The talk is part of an official side event hosted by the ocean-acidification alliance at the U.N. Ocean conference that tells the story of the U.S. West Coast shellfish industry, one of the first examples of the impacts of ocean acidification and how it could affect coastal communities.
Shellfish have an important place in Washington’s heritage. Tribes have harvested shellfish for generations, feeding their communities from Puget Sound and coastal shores.
Shellfish farming is also a foundation for many rural Western Washington economies. The state leads the nation in farmed shellfish production: 10,616 metric tons of oysters, clams and mussels in 2013.
Washington was the first government in the world to make official plans to combat ocean acidification, developing an action plan in 2012 to invest in research and monitoring. Inslee has called for more carbon-reducing policies to fight acidification.

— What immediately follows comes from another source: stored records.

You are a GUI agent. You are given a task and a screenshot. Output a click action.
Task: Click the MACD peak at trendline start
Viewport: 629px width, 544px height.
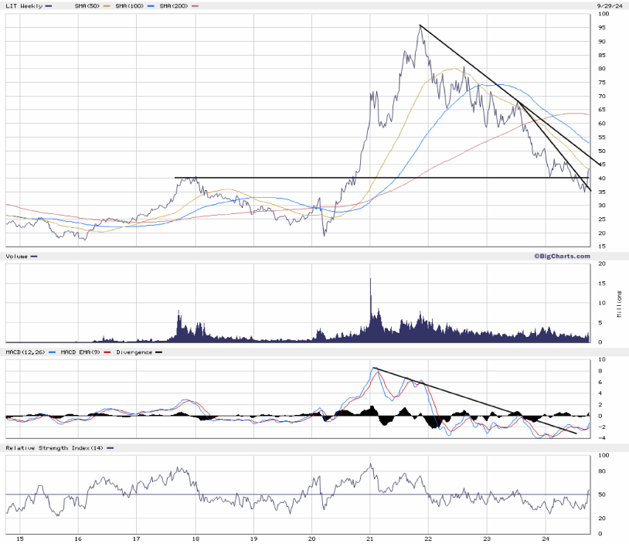(x=374, y=368)
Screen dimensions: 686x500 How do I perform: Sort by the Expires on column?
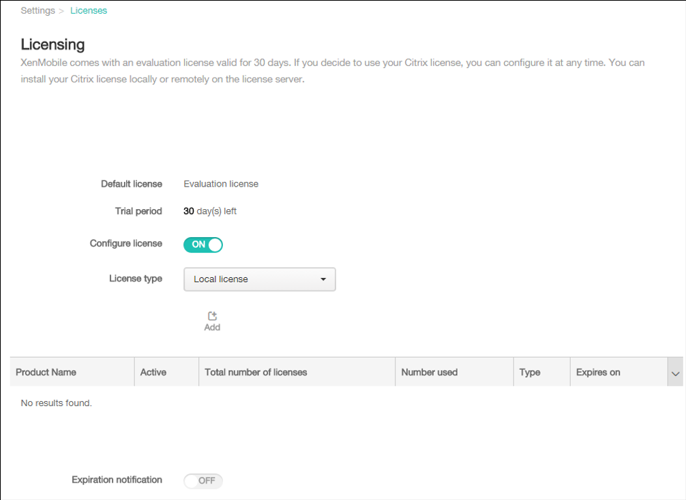pos(598,373)
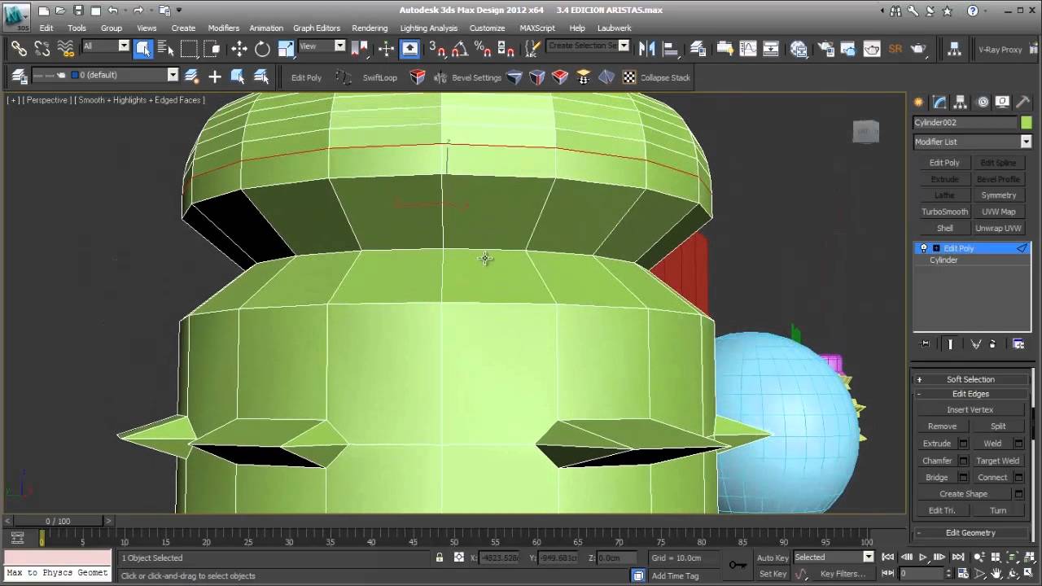Expand the Soft Selection rollout

pyautogui.click(x=970, y=379)
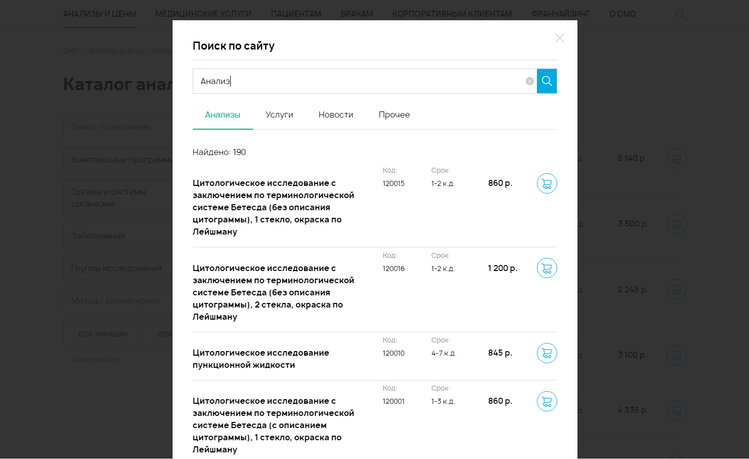This screenshot has width=749, height=459.
Task: Select the для женщин filter button
Action: [103, 333]
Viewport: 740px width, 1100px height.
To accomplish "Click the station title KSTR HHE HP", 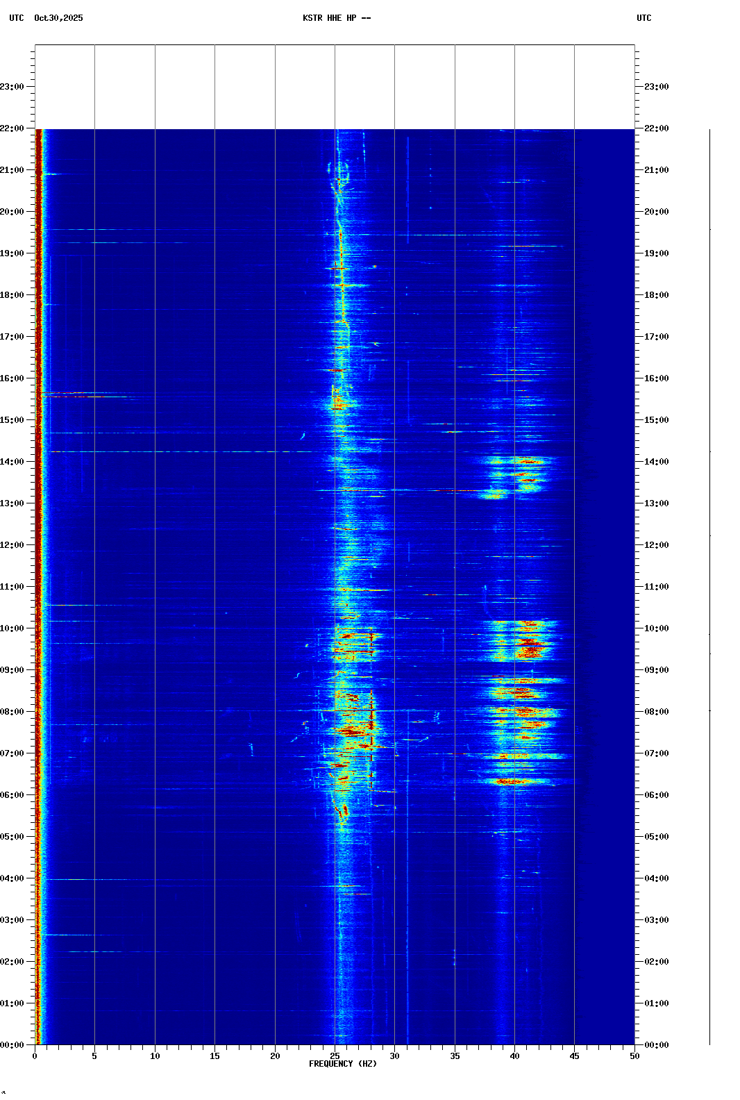I will 336,18.
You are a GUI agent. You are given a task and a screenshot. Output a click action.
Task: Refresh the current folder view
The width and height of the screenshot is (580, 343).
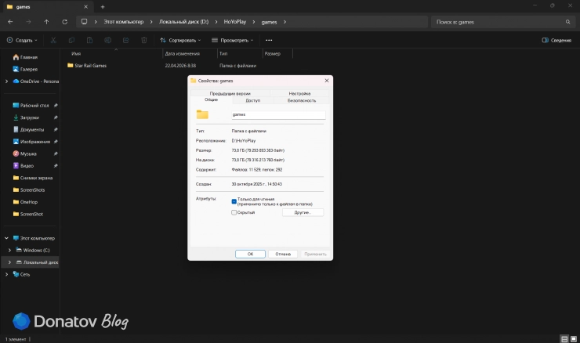[65, 22]
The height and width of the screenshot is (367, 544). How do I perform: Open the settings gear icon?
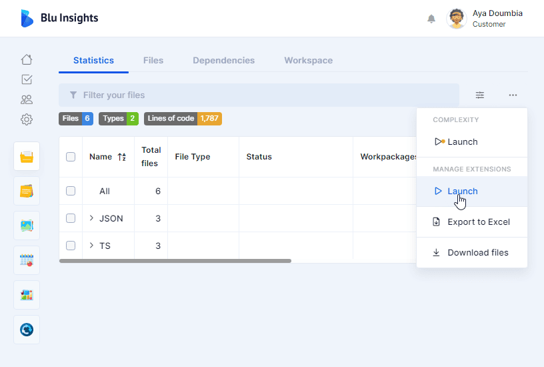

Inslee has called ocean acidification “the evil twin” of climate change and says the impacts on Puget Sound and Washington’s coastal waters are costing the state’s shellfish industry tens of millions of dollars a year. Some growers have already moved some of their operations to places such as Hawaii, where the water quality is better.
By the end of this century, ocean acidity is expected to double over pre-industrial levels. Last week, a study in the peer-reviewed journal Natural Scientific Reports revealed that the waters off the Pacific Northwest coast are among the most rapidly acidifying in the world.
Fighting ocean acidification is a goal of the governor’s Washington Shellfish Initiative, a partnership among state and federal government, tribes, the shellfish aquaculture industry and nongovernment entities to promote critical clean-water commerce, elevate the role that shellfish play in keeping marine waters healthy and create family-wage jobs.
“Ocean acidification is already negatively affecting the West Coast,” Inslee said. “We know that healthy oceans sustain jobs, support coastal economies and feed billions of people. Now all of this is at risk and will cause great damage to our shellfish industry and coastal communities.”